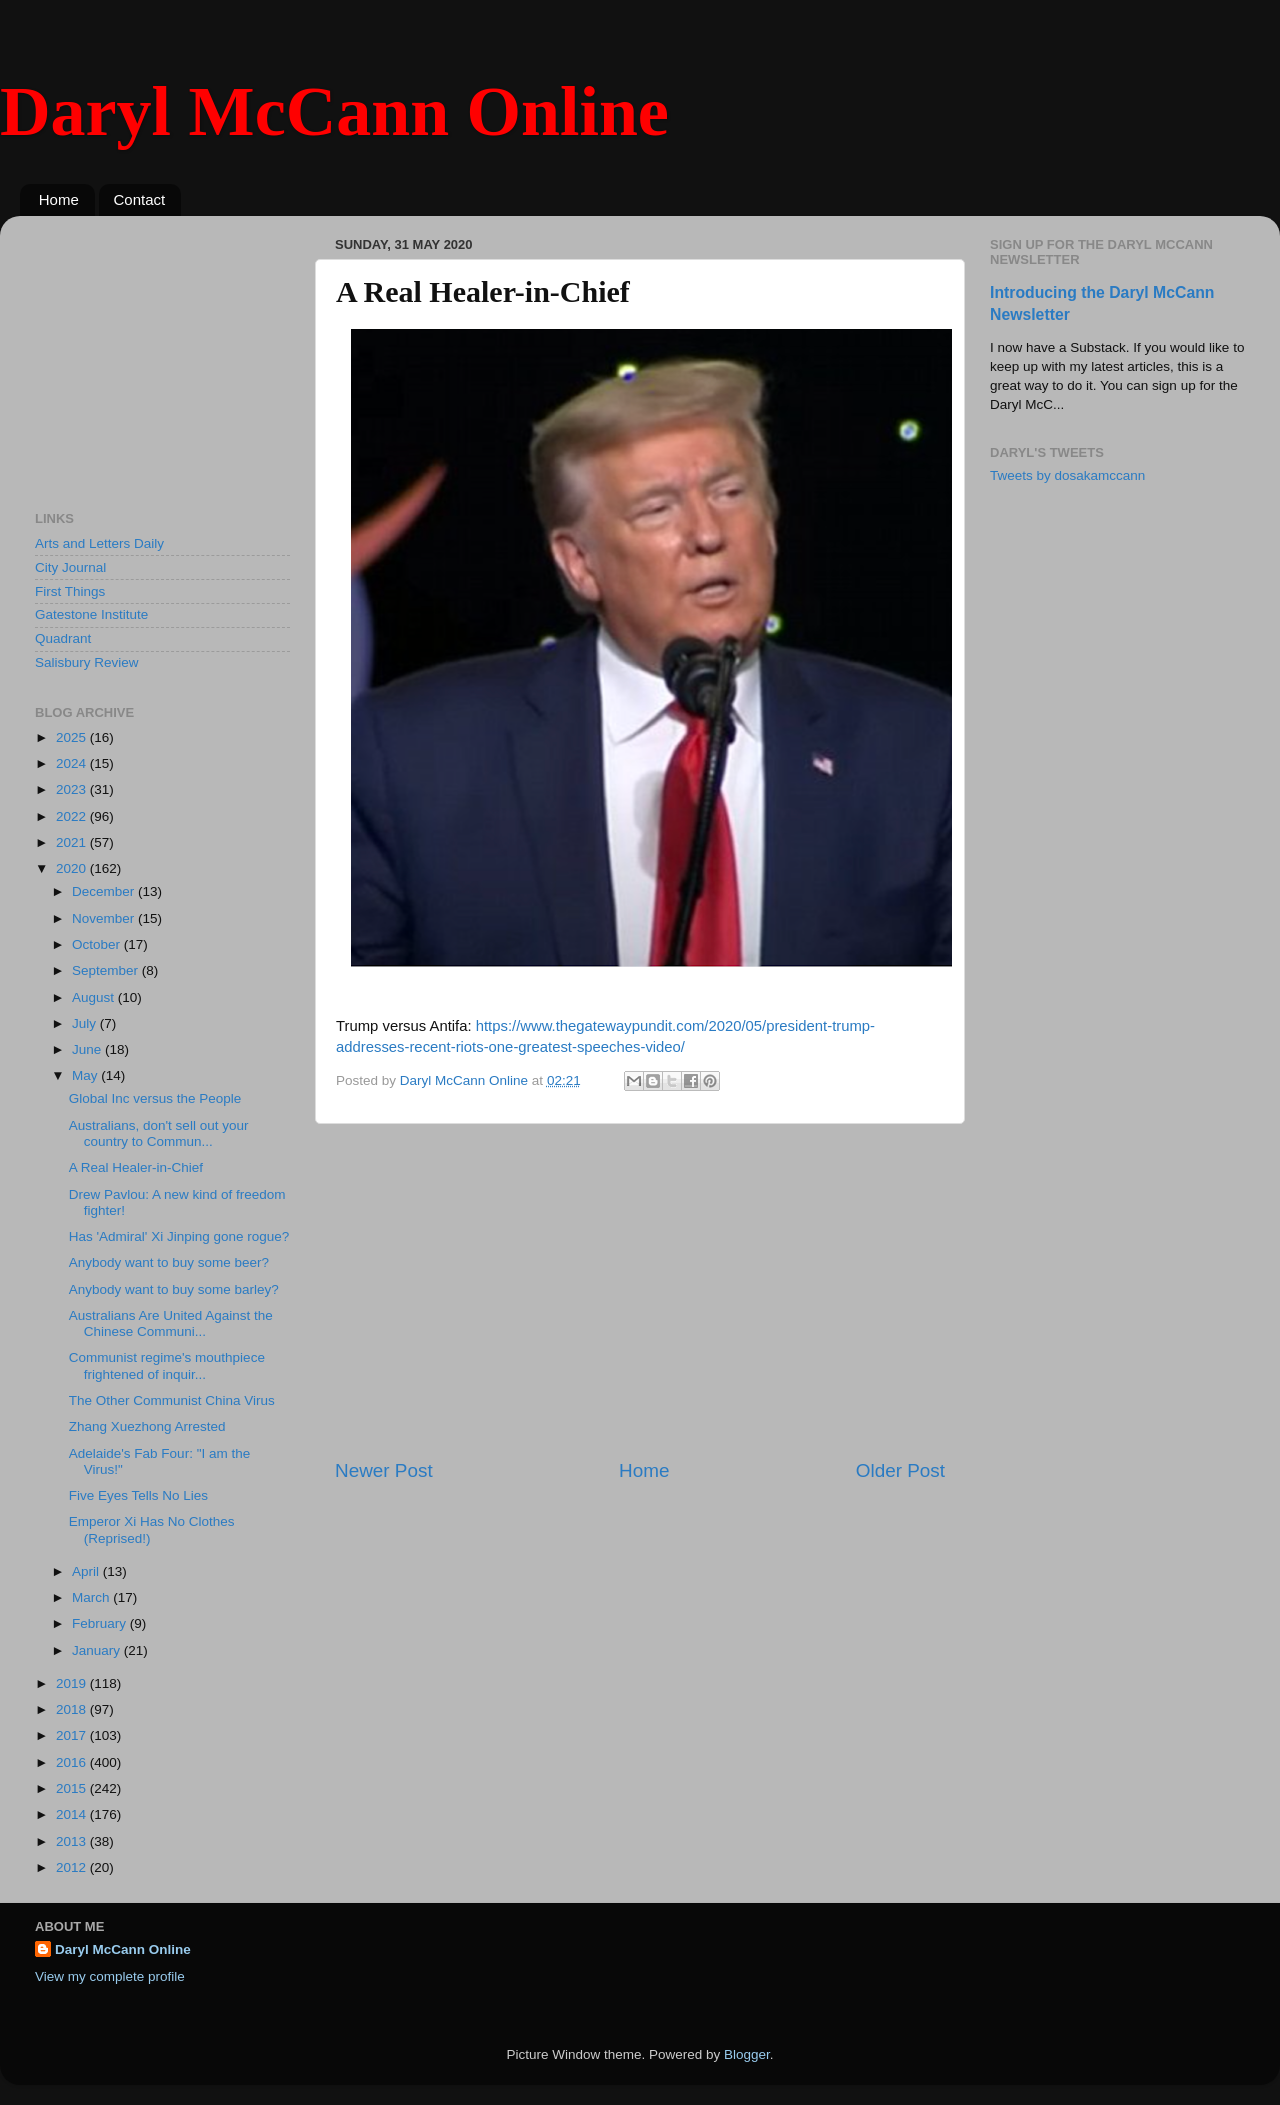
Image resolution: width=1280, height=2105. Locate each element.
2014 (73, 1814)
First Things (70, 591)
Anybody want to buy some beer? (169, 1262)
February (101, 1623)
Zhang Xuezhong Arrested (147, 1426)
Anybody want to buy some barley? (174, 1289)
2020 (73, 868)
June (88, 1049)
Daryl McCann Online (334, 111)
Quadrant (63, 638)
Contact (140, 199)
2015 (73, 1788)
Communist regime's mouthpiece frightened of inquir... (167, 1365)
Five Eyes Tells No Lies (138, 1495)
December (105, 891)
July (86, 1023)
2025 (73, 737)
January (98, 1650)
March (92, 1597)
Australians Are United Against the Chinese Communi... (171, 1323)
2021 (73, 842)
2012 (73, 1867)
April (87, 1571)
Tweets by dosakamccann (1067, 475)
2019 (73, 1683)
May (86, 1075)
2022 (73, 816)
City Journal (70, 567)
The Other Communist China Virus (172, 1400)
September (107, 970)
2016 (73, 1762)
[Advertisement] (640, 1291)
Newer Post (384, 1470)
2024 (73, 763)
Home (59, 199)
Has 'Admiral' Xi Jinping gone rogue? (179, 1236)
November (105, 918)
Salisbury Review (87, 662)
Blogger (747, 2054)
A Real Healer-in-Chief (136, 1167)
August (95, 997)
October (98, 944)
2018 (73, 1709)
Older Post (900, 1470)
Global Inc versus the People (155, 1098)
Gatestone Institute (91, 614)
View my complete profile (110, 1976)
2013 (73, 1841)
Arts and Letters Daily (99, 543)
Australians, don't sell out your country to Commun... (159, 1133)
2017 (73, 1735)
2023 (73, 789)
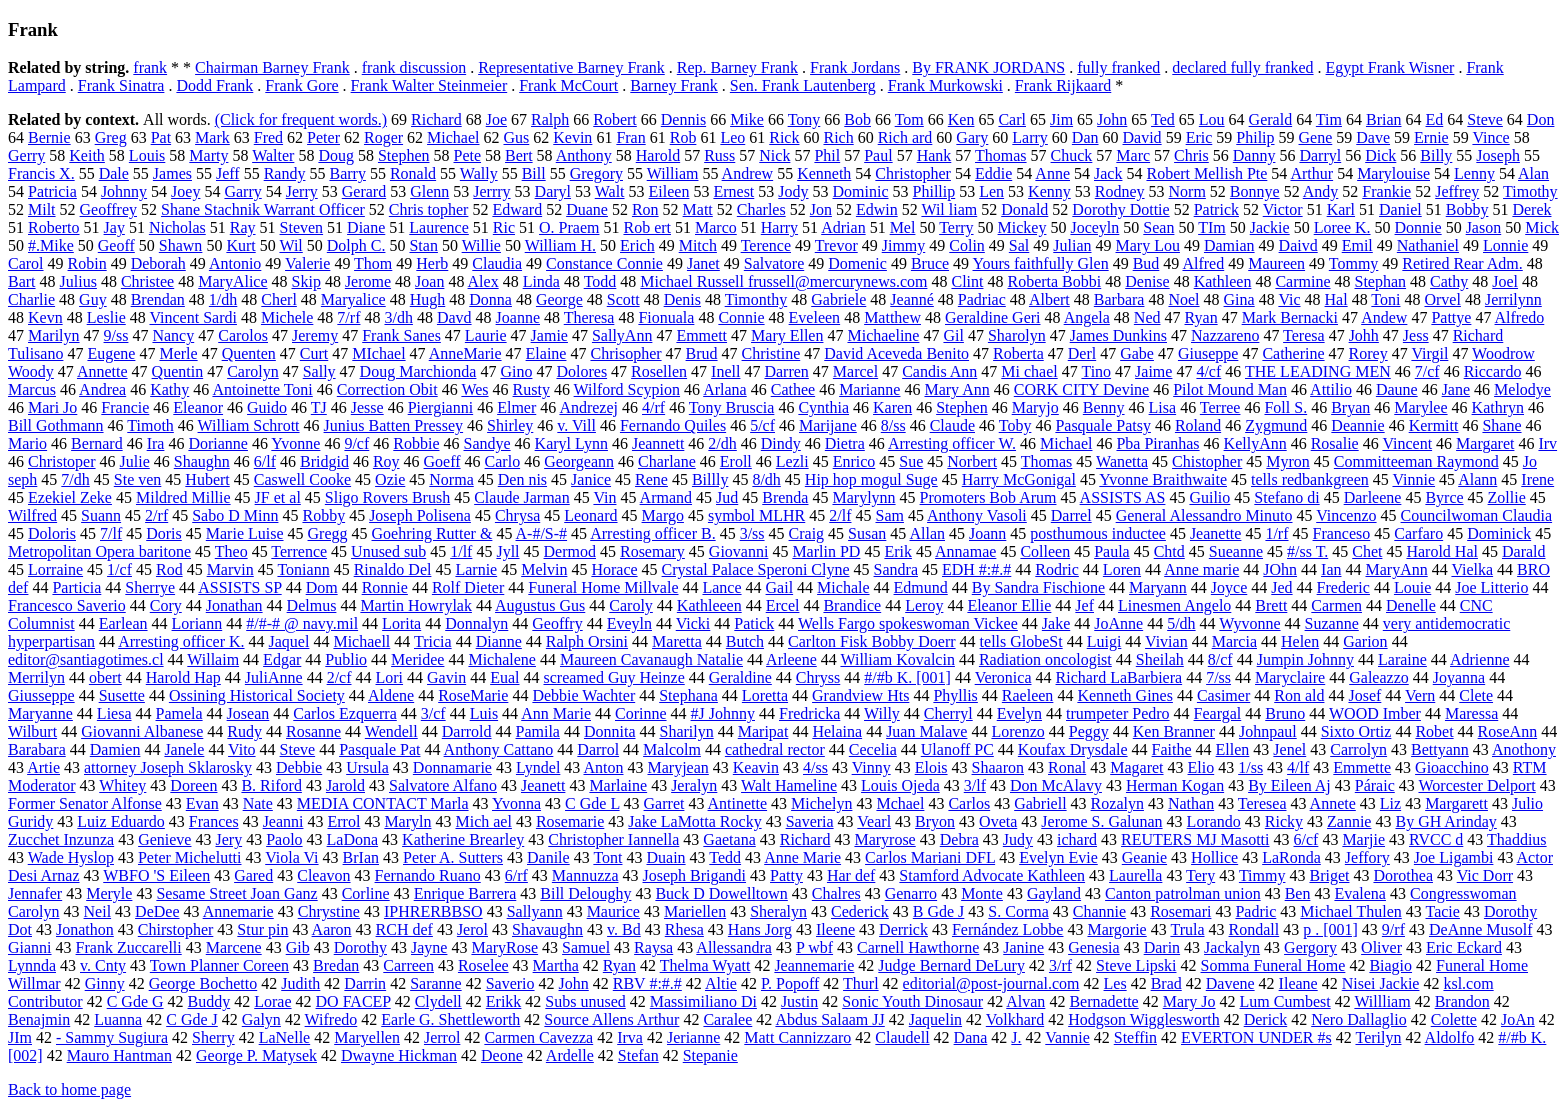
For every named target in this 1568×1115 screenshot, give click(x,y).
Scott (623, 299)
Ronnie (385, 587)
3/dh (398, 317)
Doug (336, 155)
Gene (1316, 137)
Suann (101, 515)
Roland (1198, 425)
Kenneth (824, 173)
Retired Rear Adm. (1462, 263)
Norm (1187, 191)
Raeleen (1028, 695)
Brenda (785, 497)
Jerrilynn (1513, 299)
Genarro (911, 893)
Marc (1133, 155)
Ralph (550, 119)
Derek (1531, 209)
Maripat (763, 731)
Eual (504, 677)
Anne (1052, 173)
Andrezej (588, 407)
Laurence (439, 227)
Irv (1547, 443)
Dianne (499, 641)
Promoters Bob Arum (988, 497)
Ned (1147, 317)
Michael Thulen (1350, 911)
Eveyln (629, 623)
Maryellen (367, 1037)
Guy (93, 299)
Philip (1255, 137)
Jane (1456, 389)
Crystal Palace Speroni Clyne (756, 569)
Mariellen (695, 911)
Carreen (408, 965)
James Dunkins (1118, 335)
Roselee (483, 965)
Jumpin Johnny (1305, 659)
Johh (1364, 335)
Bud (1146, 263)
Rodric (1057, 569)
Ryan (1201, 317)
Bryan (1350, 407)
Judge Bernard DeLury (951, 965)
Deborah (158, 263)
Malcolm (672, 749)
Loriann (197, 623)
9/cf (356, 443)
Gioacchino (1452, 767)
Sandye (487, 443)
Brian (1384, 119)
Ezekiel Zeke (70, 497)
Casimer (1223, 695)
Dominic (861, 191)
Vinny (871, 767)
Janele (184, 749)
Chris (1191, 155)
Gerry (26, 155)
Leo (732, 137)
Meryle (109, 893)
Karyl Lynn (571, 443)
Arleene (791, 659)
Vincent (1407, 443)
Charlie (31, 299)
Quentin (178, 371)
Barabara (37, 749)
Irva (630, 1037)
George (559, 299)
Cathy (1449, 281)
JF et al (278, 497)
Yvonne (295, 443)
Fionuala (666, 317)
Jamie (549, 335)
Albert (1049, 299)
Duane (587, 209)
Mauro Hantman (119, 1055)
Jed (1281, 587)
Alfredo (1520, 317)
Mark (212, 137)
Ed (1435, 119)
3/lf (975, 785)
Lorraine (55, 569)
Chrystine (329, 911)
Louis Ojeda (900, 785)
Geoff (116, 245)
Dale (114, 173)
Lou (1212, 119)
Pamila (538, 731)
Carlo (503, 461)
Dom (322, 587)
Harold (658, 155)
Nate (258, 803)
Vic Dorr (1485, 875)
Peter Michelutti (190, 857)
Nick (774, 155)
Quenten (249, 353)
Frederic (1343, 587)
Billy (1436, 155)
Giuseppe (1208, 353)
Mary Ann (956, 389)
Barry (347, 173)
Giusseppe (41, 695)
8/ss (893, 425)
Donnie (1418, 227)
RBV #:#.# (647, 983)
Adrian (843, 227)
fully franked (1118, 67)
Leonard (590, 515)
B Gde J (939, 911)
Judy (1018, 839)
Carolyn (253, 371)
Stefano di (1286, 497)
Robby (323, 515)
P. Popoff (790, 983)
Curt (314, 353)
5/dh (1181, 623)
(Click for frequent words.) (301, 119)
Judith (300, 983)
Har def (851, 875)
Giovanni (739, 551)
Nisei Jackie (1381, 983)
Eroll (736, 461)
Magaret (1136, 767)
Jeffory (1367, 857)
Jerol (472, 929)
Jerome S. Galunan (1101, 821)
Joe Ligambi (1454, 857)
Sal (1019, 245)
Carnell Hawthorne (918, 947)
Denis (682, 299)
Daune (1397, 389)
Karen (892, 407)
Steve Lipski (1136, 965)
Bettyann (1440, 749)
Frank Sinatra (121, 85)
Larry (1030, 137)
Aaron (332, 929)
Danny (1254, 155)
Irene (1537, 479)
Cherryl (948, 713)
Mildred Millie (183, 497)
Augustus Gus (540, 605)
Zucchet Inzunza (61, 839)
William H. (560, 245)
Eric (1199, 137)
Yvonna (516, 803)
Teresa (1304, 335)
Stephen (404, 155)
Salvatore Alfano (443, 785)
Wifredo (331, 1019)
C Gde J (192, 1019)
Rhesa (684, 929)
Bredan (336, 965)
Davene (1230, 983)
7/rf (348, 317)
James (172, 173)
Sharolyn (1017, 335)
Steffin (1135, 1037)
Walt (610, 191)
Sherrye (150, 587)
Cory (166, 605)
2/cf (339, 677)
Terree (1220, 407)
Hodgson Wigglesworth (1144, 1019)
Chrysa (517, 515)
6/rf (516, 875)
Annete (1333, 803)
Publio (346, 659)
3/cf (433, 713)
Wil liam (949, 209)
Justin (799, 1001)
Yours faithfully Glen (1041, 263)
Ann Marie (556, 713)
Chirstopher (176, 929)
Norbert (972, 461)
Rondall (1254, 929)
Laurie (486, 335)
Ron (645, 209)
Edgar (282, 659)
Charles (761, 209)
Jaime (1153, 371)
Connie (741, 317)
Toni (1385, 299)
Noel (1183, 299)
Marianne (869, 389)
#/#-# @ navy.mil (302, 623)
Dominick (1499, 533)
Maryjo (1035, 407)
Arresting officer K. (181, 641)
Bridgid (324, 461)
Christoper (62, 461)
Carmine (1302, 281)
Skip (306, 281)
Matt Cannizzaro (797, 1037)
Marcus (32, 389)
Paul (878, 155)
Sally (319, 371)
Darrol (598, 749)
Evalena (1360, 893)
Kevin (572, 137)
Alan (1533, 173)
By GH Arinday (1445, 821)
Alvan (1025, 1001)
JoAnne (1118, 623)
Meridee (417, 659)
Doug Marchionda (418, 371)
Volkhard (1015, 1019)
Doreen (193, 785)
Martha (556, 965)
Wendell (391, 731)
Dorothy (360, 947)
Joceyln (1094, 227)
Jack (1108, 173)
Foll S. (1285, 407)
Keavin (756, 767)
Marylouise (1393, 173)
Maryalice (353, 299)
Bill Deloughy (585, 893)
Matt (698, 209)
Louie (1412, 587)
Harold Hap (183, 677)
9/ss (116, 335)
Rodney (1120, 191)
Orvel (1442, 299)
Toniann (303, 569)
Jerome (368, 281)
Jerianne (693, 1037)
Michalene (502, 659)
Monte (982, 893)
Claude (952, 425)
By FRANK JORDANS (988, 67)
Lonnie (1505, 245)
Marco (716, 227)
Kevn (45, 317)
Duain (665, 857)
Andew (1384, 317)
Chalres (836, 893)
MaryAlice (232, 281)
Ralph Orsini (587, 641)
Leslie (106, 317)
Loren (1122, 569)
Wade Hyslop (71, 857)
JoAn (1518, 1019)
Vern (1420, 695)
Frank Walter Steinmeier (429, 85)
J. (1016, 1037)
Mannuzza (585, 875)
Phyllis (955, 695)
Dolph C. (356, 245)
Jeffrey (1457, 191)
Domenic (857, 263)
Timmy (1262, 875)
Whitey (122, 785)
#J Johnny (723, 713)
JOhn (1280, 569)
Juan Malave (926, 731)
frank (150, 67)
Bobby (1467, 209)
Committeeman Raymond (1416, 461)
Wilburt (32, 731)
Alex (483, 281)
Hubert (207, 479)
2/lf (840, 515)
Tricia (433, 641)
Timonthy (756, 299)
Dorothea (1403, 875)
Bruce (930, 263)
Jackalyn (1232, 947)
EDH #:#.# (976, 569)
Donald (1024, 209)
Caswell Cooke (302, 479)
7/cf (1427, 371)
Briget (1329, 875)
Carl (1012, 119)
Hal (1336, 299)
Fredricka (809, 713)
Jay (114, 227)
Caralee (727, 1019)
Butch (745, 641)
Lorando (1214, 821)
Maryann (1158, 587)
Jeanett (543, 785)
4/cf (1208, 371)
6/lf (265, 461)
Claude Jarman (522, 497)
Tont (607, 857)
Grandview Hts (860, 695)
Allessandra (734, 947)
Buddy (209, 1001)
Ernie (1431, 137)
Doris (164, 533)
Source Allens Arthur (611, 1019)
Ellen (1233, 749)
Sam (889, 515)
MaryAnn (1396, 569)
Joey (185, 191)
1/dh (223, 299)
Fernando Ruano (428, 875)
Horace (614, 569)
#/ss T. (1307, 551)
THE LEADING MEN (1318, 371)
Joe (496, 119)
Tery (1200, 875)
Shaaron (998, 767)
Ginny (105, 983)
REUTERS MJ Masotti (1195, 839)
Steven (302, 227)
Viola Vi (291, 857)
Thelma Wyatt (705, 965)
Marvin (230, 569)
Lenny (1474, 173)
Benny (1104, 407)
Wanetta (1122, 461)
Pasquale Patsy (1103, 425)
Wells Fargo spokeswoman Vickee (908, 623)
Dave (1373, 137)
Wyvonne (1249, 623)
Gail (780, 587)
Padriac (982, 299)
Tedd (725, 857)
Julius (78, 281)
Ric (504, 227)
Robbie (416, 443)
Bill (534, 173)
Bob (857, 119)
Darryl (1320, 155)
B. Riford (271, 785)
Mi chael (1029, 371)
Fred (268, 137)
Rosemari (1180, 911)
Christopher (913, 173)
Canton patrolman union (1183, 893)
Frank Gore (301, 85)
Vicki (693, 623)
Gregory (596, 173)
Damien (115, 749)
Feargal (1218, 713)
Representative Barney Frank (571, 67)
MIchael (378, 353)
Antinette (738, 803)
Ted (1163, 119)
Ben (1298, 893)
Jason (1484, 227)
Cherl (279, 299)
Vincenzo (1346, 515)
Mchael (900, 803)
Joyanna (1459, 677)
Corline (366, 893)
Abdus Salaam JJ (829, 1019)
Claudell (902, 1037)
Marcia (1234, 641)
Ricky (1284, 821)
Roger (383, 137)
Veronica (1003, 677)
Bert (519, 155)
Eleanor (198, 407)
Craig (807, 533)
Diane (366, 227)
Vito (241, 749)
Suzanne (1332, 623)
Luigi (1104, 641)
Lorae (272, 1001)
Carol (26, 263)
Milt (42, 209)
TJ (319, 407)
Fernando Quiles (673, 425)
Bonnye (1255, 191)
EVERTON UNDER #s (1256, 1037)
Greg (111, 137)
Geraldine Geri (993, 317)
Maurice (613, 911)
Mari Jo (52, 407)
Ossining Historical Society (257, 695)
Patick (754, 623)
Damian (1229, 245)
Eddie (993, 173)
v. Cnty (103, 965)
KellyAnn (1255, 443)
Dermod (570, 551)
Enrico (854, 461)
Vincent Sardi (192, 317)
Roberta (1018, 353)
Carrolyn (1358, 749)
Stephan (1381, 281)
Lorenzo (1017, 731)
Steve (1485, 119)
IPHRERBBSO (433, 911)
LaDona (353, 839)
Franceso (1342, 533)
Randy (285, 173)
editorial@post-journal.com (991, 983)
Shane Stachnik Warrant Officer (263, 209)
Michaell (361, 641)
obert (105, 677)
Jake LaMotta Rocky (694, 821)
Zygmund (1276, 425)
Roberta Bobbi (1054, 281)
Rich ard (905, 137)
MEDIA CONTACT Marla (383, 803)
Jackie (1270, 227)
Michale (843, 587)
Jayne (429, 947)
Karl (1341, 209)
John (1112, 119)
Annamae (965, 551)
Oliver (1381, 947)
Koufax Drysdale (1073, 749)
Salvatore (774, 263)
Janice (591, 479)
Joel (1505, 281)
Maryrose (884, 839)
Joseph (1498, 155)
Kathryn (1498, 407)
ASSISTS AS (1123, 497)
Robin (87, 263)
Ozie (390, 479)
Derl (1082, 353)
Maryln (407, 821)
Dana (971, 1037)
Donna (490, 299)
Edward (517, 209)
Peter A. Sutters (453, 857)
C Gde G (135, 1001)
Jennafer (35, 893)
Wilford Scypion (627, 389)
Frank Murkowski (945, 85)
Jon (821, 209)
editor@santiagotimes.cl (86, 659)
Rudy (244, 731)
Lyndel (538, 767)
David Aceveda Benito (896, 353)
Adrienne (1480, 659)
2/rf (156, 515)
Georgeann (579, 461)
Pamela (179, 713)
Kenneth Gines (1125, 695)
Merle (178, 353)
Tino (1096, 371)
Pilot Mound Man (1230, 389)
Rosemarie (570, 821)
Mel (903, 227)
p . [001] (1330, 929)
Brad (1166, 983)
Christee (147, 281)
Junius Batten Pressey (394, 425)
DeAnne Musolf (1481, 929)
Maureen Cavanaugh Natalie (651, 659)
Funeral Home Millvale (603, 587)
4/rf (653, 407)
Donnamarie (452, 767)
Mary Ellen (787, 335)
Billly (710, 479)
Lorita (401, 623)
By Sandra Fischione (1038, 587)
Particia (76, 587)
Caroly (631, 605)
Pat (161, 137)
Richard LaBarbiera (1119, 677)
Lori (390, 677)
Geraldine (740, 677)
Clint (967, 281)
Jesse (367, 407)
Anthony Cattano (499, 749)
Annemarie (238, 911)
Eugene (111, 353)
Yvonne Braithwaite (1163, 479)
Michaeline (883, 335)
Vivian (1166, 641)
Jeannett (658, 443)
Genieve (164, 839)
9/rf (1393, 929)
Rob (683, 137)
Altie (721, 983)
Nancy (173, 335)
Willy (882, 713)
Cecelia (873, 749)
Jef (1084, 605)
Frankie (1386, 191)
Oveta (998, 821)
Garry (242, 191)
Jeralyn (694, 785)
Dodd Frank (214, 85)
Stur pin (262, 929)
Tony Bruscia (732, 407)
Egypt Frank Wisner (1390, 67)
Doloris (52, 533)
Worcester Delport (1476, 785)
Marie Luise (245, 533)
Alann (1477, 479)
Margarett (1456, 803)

______

From the data above, reproduce word for word the lines running from the line with "Louis Ojeda (900, 785)" to the line with "Adrian (843, 227)", ends included.

Louis Ojeda (900, 785)
Geoff (116, 245)
Dale (114, 173)
Lou (1212, 119)
Pamila (538, 731)
Carlo (503, 461)
Dom (322, 587)
Harold (658, 155)
Nate (258, 803)
Vic Dorr (1485, 875)
Peter Michelutti (190, 857)
Nick (774, 155)
Quenten (249, 353)
Frederic (1343, 587)
Billy (1436, 155)
Giuseppe (1208, 353)
Mary Ann (956, 389)
Barry (347, 173)
Giusseppe (41, 695)
8/ss (893, 425)
Donnie (1418, 227)
RBV #:#.# (647, 983)
Adrian (843, 227)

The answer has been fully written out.